◆ **The problem**
Set down exactly the lines below, starting at the one that contains "妇女节手工 (458, 362)" and ending at the one that contains "提交需求 (1119, 1223)", with both of those lines included and nothing else.

——————————

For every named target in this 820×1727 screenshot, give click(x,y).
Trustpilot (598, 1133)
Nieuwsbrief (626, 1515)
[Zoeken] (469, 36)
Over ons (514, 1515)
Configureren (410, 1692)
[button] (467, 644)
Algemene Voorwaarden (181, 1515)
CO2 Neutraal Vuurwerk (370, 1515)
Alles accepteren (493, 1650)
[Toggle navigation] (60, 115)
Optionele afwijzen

——————————

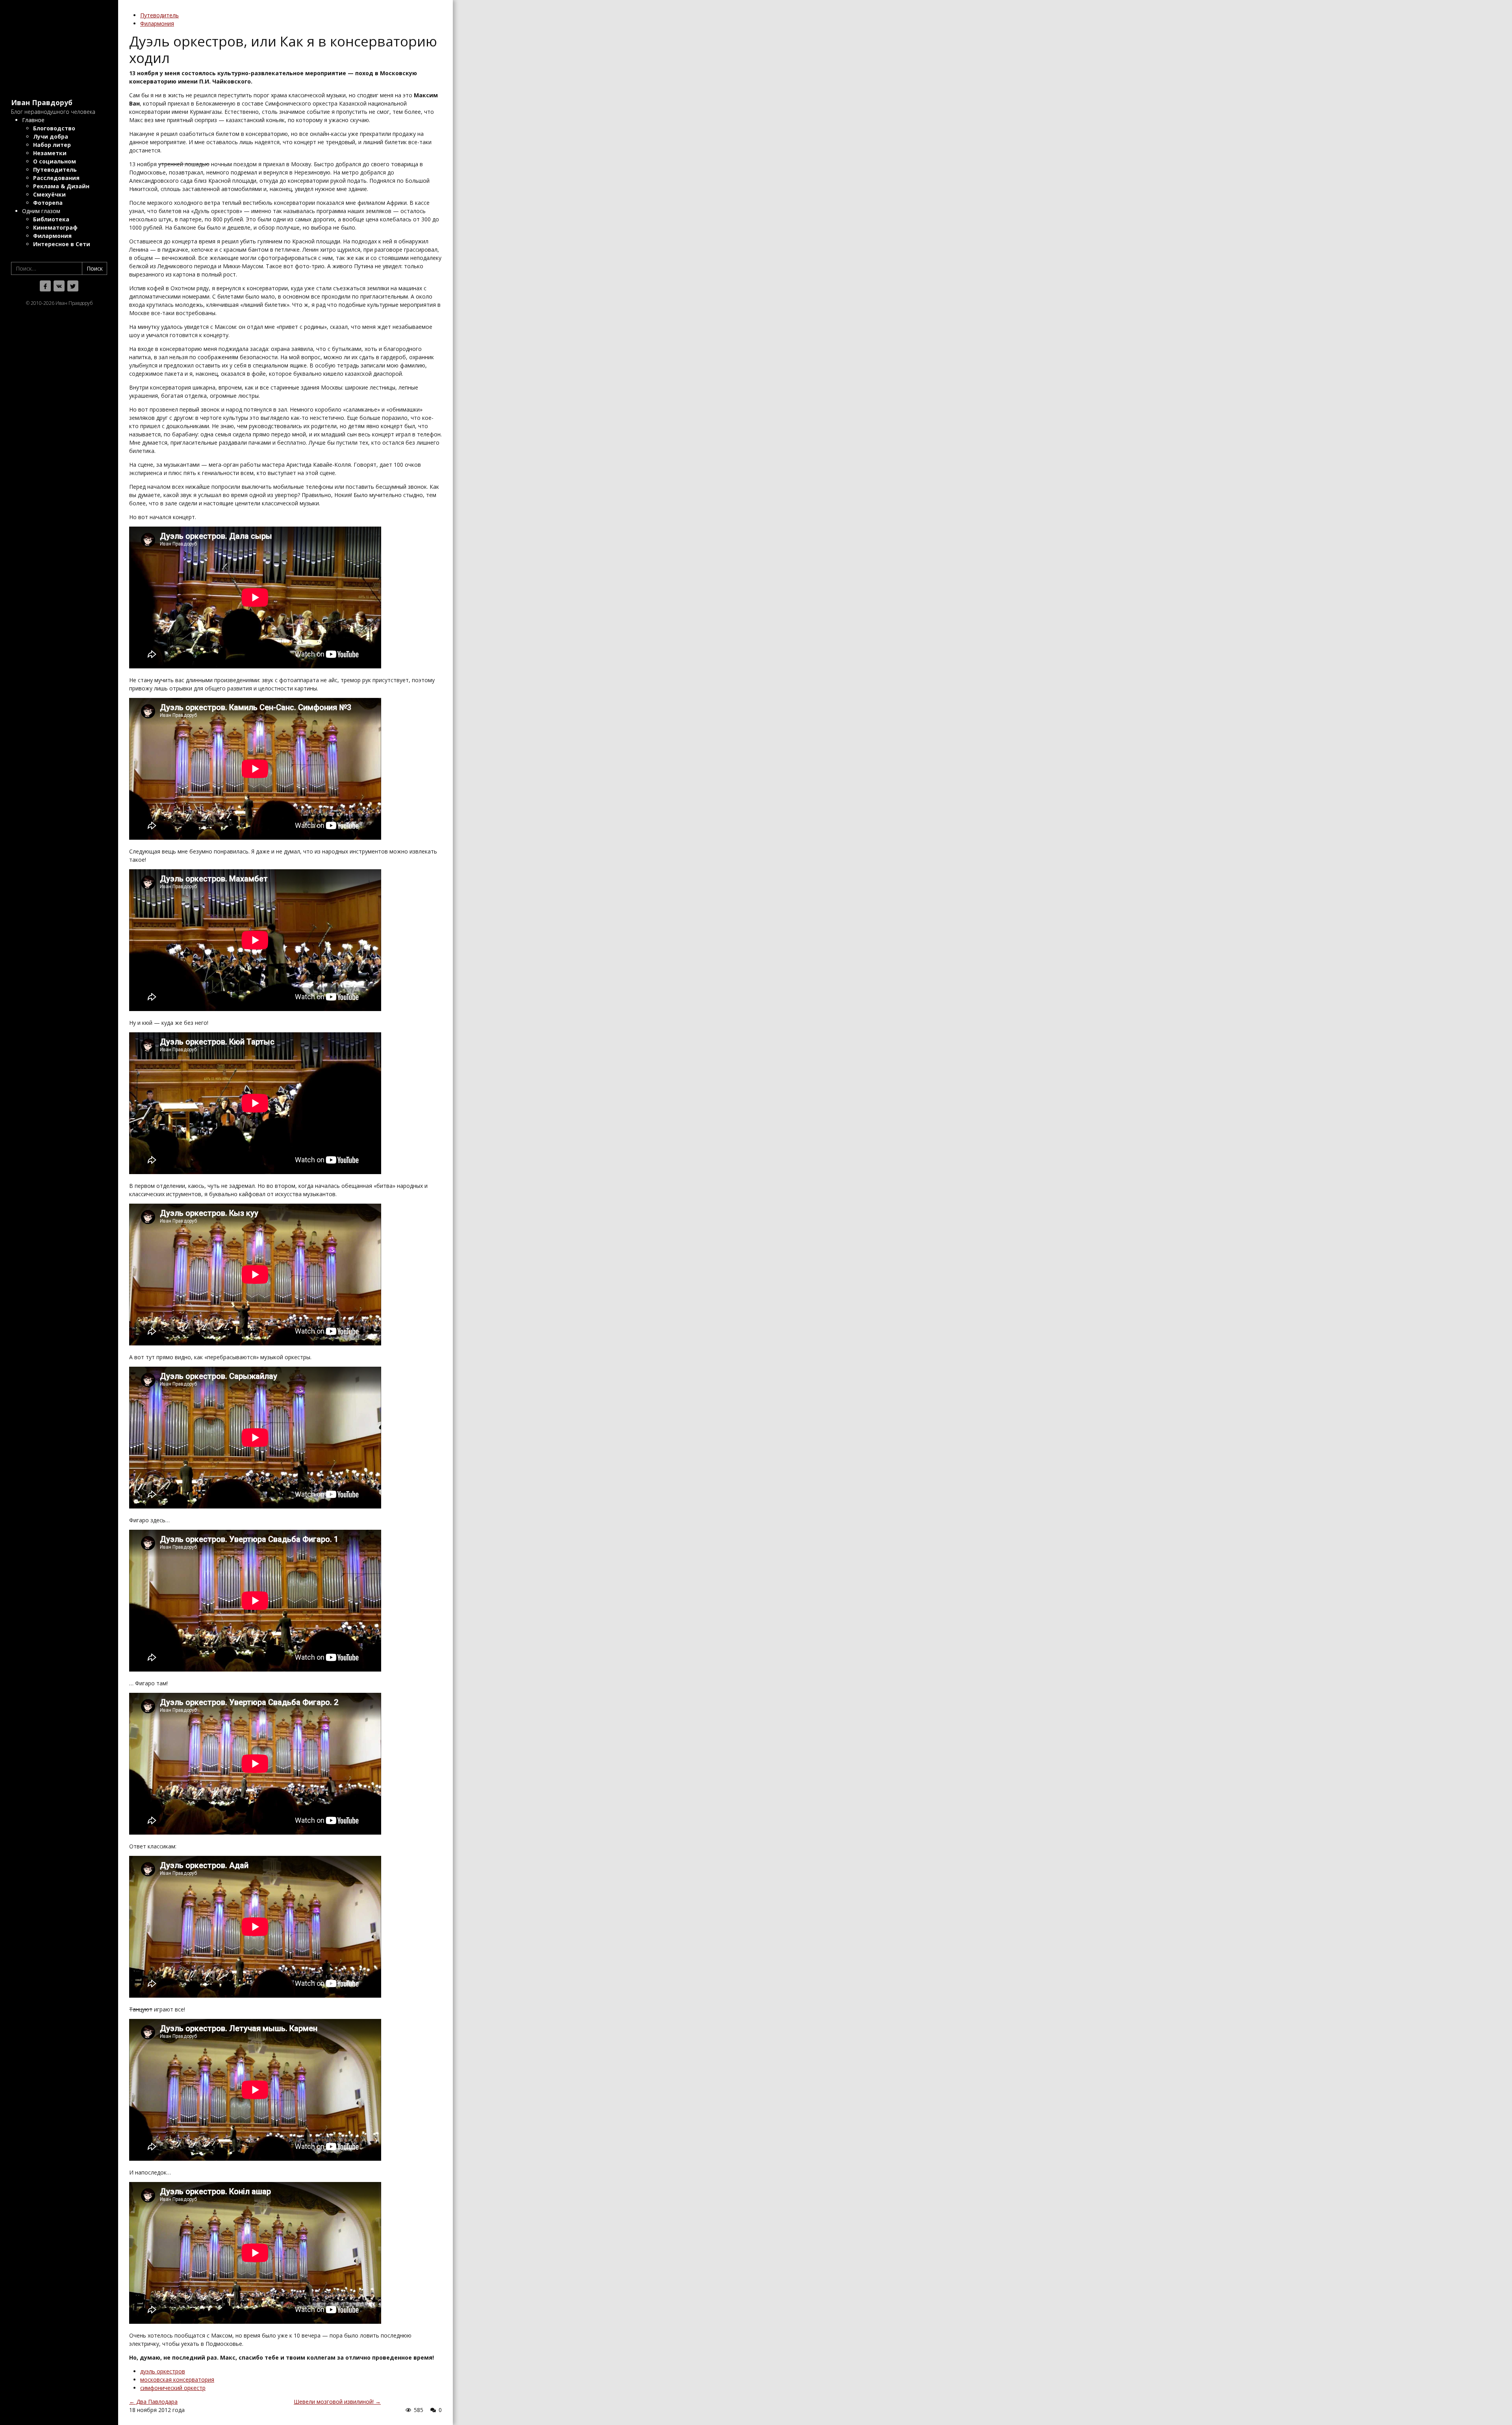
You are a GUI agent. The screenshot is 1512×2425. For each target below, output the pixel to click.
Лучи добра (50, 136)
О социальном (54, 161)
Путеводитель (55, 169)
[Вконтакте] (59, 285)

——————————

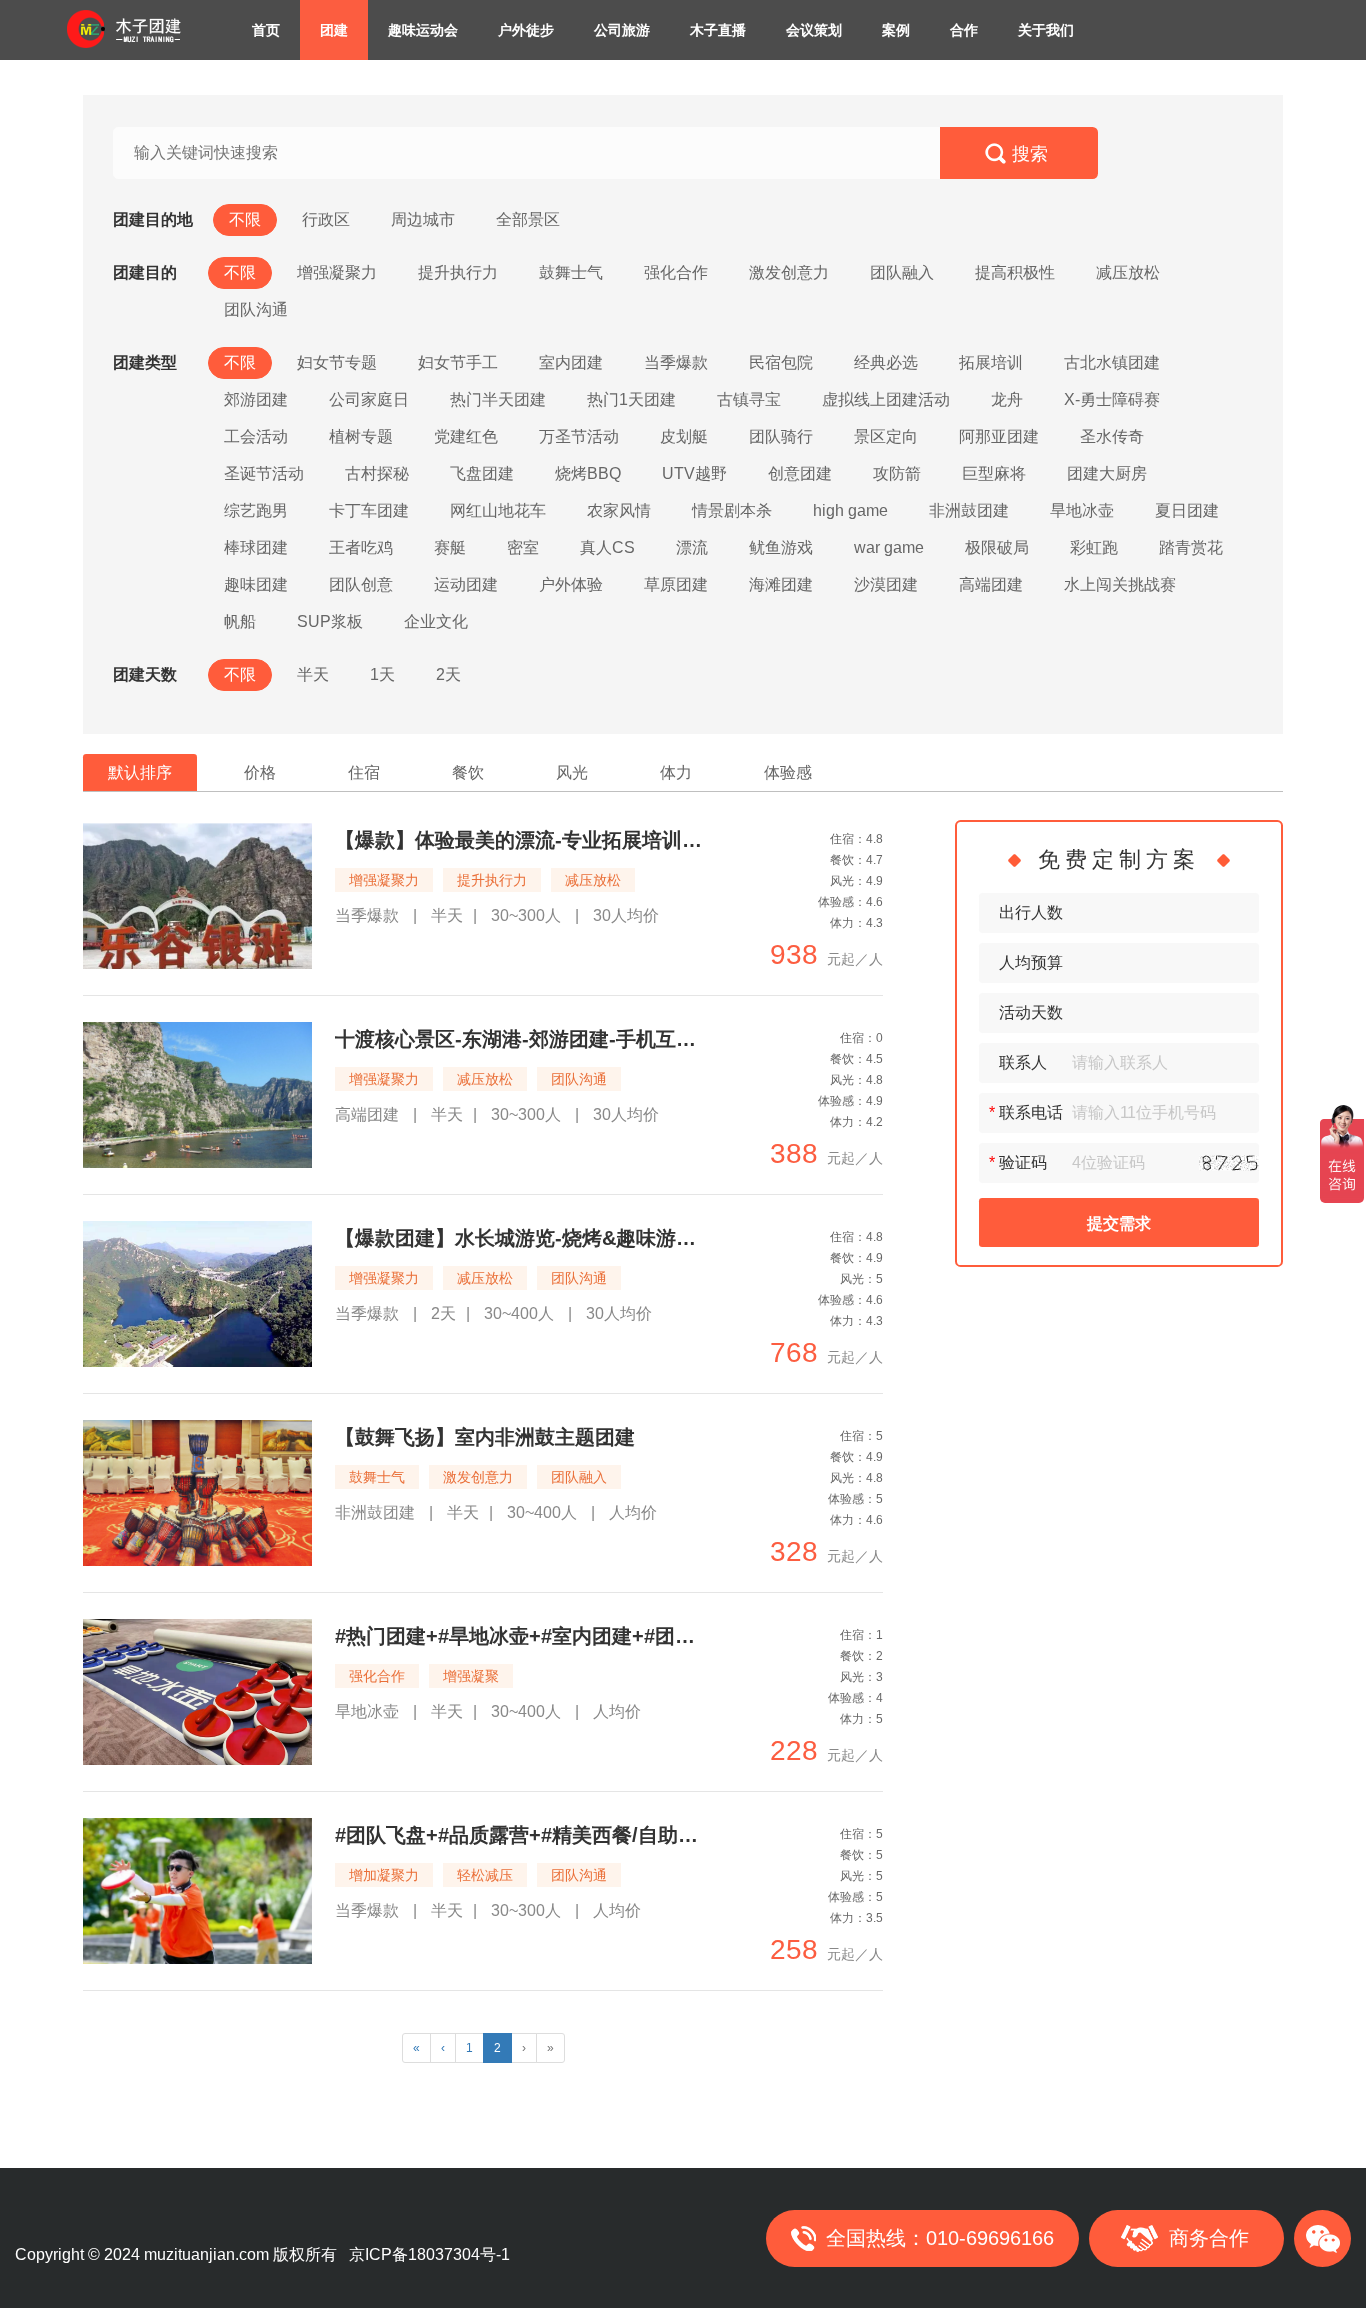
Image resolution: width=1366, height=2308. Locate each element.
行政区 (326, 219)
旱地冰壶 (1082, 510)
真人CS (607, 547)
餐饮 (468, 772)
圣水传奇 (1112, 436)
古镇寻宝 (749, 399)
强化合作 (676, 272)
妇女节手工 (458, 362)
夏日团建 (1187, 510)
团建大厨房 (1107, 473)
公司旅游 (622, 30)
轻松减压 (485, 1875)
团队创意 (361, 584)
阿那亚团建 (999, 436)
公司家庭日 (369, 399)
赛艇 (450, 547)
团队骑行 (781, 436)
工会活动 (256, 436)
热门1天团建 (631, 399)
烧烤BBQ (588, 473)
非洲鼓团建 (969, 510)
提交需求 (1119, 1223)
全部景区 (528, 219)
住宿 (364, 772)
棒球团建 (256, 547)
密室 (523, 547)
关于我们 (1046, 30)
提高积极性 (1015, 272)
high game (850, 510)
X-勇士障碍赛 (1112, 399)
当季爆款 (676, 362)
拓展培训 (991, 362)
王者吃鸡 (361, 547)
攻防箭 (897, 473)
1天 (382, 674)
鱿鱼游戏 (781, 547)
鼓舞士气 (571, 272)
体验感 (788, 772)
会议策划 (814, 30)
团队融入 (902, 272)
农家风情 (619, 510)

——————————

◆ **Result for this task**
妇女节手工 (458, 362)
夏日团建 (1187, 510)
团建大厨房 (1107, 473)
公司旅游 (622, 30)
轻松减压 (485, 1875)
团队创意 (361, 584)
阿那亚团建 (999, 436)
公司家庭日 (369, 399)
赛艇 (450, 547)
团队骑行 (781, 436)
工会活动 (256, 436)
热门1天团建 (631, 399)
烧烤BBQ (588, 473)
非洲鼓团建 (969, 510)
提交需求 (1119, 1223)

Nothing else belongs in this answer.